======== Input material ========
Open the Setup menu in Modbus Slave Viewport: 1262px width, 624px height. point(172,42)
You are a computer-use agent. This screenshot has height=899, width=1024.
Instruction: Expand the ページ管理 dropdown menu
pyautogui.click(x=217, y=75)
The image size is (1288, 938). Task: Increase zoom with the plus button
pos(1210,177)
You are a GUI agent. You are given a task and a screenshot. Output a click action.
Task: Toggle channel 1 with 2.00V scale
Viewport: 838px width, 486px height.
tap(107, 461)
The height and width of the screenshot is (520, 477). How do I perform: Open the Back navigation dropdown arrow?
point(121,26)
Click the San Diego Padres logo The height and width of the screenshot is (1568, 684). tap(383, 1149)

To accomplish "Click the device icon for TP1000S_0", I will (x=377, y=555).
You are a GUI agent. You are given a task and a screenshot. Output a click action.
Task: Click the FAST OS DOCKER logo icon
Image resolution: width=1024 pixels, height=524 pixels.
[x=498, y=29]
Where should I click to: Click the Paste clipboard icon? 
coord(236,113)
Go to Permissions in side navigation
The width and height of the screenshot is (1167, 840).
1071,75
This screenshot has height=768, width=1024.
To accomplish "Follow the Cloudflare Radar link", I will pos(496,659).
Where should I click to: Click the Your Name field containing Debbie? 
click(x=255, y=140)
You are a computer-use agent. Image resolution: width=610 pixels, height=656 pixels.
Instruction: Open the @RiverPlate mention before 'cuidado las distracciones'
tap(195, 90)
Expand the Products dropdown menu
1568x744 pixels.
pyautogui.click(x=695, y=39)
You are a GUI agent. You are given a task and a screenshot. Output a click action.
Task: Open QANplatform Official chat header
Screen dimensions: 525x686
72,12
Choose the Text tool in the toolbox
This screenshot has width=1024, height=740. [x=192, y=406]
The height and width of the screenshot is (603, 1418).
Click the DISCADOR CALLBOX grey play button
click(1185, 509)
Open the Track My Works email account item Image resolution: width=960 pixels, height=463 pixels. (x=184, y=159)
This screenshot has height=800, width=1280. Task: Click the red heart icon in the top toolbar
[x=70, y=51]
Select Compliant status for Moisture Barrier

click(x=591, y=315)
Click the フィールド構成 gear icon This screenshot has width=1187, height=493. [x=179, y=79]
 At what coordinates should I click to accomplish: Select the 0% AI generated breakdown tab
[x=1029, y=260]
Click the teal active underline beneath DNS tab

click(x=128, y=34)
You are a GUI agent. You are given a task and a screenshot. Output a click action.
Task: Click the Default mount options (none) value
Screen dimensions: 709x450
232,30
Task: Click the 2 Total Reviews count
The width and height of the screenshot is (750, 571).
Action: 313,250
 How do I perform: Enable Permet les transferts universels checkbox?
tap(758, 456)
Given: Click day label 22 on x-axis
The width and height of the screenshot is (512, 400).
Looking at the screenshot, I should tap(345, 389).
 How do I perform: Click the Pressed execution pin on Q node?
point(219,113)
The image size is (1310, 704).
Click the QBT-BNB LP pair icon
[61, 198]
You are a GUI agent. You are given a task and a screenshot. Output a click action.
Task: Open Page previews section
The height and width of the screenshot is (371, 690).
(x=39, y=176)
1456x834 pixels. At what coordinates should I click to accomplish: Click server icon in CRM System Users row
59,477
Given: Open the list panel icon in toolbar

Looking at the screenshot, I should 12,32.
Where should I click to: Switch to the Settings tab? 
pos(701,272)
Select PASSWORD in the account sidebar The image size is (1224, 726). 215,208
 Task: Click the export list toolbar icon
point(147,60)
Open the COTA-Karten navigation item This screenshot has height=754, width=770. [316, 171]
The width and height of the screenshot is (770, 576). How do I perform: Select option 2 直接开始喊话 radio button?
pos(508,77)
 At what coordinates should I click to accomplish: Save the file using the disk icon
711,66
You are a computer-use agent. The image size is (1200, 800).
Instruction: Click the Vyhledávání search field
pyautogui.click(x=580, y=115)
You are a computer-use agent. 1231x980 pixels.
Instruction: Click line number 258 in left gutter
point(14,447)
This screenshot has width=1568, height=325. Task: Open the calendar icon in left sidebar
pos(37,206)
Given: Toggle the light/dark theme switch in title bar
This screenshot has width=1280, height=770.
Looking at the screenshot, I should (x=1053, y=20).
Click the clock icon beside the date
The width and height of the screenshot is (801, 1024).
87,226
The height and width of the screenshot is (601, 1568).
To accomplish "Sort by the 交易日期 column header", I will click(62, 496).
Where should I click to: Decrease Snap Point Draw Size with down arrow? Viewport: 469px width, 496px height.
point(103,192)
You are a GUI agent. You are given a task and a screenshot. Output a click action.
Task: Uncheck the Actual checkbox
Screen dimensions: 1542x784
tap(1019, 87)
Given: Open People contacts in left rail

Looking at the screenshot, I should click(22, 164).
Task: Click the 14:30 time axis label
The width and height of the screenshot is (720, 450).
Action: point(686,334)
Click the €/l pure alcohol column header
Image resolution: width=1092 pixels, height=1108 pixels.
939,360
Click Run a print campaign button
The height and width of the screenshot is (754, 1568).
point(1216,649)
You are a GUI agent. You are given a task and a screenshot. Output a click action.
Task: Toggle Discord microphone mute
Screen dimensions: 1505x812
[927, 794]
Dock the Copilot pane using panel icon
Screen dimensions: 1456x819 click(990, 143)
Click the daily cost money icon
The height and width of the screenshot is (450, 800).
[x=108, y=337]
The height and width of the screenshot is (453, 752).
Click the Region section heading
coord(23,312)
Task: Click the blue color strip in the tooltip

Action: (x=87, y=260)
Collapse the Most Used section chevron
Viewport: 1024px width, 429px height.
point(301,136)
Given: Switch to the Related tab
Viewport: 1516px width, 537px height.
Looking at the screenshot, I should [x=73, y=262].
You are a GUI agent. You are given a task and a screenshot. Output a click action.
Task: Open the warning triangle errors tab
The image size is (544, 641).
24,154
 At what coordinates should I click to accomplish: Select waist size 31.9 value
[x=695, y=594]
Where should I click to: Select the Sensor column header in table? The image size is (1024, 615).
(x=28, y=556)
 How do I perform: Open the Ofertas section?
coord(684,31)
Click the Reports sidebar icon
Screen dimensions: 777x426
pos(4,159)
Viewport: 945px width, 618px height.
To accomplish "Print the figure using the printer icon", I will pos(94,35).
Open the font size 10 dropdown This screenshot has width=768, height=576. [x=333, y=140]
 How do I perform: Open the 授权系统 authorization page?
========
### Exercise requirements
In the entries above, restate word for word the lines between the one holding "Click the San" and the one holding "Go to Permissions in side navigation", inclusive, and nothing besides.

### Response for this exercise
Click the San Diego Padres logo The height and width of the screenshot is (1568, 684). tap(383, 1149)

To accomplish "Click the device icon for TP1000S_0", I will (x=377, y=555).
You are a GUI agent. You are given a task and a screenshot. Output a click action.
Task: Click the FAST OS DOCKER logo icon
Image resolution: width=1024 pixels, height=524 pixels.
[x=498, y=29]
Where should I click to: Click the Paste clipboard icon? 
coord(236,113)
Go to Permissions in side navigation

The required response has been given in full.